Atlantic Pact Second Strings

Article IX of the North Atlantic Treaty, signed in April last year, declared that "The Parties hereby establish a Council, on which each of them shall be represented, to consider matters con- cerning the implementation of this Treaty." It was provided that the Council should be so organised as to be able to meet promptly at any time and should set up various subsidiary bodies, particularly a Defence Committee. Urgent though the work of the North Atlantic Council is, the Council held no more than three meetings in its first twelve months, though valuable work has been done by the Defence and Defence, Financial and Economic Committees it has set up. At the fourth meeting, however, held in London six weeks ago, an important step was taken in the decision to set up a committee of deputies to sit continuously and keep the work of the Atlantic Council's various committees in constant review. Such a body promised manifestly to be of the highest importance. On it would devolve in effect the organisation of the defence of the western world. It was generally assumed that its chairman, who would not merely preside but direct, would be an American, and among those whose names were unofficially canvassed for the post were men of the calibre of General Eisenhower, Mr. Averell Harriman and Mr.

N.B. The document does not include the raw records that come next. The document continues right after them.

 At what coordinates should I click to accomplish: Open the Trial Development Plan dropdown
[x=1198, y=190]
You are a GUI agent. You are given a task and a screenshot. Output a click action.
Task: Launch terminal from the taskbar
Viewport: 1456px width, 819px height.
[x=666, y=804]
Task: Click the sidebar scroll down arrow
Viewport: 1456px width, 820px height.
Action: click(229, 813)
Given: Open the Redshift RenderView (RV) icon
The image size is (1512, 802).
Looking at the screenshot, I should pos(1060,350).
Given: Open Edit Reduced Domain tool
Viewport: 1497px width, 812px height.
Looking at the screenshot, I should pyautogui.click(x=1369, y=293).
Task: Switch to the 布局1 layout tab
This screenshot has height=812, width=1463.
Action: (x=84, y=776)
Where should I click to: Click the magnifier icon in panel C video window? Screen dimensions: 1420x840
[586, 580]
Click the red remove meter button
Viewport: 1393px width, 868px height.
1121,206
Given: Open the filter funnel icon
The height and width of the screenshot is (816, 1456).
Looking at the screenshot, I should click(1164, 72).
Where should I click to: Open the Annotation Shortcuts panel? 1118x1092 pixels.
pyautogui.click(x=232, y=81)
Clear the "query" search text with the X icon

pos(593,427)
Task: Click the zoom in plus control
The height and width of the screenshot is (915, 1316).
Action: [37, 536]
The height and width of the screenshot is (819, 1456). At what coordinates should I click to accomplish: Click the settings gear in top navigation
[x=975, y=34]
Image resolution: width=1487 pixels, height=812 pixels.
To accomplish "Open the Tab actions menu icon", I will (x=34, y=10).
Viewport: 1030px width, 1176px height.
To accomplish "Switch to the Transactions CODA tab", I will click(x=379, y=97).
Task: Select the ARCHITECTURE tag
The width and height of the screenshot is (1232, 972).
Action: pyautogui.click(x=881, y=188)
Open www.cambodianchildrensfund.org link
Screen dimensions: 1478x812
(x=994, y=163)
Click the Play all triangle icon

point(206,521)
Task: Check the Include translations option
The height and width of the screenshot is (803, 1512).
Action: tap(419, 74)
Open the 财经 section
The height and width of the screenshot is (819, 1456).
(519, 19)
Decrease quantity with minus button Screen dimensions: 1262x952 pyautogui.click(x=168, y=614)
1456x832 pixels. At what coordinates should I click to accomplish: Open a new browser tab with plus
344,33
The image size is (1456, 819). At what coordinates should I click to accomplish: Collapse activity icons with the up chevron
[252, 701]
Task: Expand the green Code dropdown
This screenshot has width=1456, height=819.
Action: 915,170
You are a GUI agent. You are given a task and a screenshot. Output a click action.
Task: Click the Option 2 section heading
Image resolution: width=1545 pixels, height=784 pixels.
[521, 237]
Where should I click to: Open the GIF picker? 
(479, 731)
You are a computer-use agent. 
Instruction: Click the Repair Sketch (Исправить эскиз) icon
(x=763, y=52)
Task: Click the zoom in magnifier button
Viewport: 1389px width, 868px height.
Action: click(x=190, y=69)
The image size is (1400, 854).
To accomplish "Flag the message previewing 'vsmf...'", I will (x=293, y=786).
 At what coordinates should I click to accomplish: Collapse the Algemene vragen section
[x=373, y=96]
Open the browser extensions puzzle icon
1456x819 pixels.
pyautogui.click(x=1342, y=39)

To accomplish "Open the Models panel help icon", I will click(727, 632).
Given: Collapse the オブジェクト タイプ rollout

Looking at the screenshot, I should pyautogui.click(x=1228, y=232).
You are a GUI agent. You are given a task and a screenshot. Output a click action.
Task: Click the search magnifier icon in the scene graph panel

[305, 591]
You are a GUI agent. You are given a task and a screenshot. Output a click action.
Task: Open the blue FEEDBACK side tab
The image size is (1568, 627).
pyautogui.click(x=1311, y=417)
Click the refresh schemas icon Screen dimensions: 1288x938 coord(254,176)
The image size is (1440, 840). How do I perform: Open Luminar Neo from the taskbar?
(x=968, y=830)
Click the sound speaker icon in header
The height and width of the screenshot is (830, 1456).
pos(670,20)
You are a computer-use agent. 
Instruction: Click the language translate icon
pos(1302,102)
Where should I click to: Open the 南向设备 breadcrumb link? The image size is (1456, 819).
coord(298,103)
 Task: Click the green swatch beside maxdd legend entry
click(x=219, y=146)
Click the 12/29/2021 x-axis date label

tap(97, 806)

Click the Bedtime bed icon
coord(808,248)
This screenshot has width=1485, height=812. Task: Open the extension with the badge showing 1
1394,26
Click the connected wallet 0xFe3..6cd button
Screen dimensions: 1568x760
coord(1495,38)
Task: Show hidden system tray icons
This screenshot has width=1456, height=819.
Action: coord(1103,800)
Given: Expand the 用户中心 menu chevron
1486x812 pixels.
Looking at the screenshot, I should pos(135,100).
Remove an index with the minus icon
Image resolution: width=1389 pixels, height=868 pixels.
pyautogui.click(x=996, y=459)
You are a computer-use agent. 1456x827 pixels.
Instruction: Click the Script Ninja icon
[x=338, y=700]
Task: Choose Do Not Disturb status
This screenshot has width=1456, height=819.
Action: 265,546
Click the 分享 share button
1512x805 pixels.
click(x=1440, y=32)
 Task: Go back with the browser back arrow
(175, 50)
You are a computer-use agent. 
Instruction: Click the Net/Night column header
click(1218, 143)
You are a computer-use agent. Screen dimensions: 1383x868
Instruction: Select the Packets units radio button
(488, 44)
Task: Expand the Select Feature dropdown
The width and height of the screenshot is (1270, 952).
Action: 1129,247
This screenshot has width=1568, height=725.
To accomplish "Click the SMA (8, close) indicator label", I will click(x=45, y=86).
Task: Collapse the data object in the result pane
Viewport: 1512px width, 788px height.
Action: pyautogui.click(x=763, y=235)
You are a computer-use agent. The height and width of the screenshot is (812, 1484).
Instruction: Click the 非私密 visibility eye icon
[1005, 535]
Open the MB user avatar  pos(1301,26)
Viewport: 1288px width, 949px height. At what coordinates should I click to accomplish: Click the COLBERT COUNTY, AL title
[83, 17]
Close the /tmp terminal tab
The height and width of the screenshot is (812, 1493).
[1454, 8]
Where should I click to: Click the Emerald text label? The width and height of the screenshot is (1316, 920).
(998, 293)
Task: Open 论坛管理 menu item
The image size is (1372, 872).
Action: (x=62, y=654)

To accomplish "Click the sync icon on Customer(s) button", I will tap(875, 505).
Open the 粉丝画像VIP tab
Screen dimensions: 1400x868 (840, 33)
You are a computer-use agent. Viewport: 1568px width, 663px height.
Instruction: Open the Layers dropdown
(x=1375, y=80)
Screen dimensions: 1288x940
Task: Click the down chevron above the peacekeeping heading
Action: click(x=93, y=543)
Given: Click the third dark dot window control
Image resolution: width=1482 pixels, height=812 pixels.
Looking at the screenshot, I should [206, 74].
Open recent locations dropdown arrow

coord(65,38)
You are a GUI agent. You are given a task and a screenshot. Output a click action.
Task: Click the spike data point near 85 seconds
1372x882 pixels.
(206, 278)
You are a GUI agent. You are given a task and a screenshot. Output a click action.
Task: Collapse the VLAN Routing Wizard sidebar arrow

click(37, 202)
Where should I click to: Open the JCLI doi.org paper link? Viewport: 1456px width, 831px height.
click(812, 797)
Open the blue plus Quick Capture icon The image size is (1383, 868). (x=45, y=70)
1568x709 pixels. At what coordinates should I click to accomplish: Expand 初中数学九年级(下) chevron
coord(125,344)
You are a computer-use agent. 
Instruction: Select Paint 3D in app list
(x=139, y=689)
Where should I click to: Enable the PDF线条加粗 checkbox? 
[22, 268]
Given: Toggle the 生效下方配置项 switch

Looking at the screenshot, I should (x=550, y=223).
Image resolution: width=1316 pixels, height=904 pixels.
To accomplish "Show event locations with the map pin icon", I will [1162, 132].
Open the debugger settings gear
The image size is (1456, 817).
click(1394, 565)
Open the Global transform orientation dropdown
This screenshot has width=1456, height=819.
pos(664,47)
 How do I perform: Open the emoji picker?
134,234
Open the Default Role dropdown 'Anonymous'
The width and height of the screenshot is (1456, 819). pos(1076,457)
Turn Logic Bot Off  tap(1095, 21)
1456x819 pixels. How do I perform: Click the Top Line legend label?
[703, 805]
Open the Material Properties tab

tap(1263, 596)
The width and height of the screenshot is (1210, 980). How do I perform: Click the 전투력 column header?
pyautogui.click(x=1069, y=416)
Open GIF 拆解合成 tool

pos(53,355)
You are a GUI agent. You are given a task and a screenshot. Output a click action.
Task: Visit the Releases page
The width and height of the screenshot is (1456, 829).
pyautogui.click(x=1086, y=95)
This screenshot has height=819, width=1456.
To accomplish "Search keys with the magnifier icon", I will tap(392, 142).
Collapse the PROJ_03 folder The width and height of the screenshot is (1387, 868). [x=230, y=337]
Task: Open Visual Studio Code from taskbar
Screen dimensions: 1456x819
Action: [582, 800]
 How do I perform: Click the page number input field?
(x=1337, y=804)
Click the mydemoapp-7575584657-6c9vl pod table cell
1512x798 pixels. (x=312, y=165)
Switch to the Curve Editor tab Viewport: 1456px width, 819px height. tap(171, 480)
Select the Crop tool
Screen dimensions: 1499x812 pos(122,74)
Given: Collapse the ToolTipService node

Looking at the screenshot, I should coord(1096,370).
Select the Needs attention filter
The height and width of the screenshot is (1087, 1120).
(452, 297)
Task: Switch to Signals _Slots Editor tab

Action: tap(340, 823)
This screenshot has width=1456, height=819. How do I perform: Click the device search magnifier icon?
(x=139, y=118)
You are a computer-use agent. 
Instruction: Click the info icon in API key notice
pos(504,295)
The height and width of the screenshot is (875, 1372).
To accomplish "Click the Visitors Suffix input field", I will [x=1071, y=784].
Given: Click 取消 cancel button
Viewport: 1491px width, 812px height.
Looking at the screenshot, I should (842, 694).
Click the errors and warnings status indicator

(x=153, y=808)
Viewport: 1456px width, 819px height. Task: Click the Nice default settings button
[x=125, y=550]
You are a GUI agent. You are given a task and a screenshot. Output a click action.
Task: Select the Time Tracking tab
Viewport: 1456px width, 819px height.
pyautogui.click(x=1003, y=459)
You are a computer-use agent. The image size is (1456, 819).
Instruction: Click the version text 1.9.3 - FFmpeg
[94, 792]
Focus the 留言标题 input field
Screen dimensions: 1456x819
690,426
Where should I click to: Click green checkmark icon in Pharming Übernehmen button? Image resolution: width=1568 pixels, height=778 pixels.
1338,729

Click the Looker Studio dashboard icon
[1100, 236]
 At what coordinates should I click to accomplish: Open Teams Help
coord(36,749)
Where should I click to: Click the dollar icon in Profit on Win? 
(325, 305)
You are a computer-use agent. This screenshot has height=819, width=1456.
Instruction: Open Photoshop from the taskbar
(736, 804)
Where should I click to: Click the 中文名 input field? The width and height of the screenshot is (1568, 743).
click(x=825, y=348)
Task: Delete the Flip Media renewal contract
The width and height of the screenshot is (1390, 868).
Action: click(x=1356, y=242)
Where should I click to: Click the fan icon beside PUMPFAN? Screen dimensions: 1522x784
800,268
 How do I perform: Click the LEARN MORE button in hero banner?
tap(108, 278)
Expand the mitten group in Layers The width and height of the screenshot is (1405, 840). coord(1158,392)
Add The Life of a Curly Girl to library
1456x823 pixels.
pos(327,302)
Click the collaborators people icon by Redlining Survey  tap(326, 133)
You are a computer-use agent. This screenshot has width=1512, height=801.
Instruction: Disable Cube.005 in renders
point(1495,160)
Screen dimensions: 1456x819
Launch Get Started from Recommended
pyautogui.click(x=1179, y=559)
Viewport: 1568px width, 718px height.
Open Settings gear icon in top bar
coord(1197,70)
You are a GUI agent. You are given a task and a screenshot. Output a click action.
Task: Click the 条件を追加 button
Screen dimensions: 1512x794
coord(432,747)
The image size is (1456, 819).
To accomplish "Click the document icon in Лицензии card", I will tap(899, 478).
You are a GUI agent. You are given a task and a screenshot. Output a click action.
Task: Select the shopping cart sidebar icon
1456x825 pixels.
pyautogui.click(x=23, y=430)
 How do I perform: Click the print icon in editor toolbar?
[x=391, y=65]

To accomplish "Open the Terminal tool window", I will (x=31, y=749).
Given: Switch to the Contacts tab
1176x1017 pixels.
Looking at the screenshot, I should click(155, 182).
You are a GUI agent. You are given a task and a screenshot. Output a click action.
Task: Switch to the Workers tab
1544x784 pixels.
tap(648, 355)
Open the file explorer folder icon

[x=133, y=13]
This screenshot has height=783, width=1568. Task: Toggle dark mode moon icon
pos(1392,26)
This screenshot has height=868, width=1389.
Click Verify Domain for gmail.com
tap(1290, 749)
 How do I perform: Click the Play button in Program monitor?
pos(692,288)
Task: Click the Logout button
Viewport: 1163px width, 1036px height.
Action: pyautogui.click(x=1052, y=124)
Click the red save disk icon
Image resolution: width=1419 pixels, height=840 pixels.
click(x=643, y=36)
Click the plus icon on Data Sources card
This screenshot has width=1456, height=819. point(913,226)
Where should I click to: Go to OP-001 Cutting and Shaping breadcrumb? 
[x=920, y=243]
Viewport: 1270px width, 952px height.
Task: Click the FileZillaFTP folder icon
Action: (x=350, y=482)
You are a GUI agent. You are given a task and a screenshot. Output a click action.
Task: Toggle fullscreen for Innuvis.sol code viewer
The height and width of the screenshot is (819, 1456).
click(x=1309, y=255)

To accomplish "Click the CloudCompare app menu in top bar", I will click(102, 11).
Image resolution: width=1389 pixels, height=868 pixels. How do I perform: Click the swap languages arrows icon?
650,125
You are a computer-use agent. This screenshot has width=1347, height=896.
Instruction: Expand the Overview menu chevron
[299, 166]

Robert S. Lovett, a former Under-Secretary of State ; Great Britain ought clearly to choose her representative from men on no lower level. Now both nations have made their choice, America's being Mr. Charles Spofforth and Britain's Sir Frederick Hoyer Millar. It argues no disrespect for either of these nominees as individuals to say that their appointment produces nothing but a flat feeling. Of Mr. Spofforth nothing is known in this country and apparently not a great deal in America ; Sir Frederick Hoyer Millar is a competent diplomatist, who has held the post of Minister at the Washington Embassy since 1948. Their ability may be con- siderable, but what is needed in this case is someone whose name carries weight and .authority, and in itself gives prestige to a body which may have to make great demands on the nations that signed the North Atlantic Treaty.' Both Washington and London might have given better evidence of their zeal about western defence.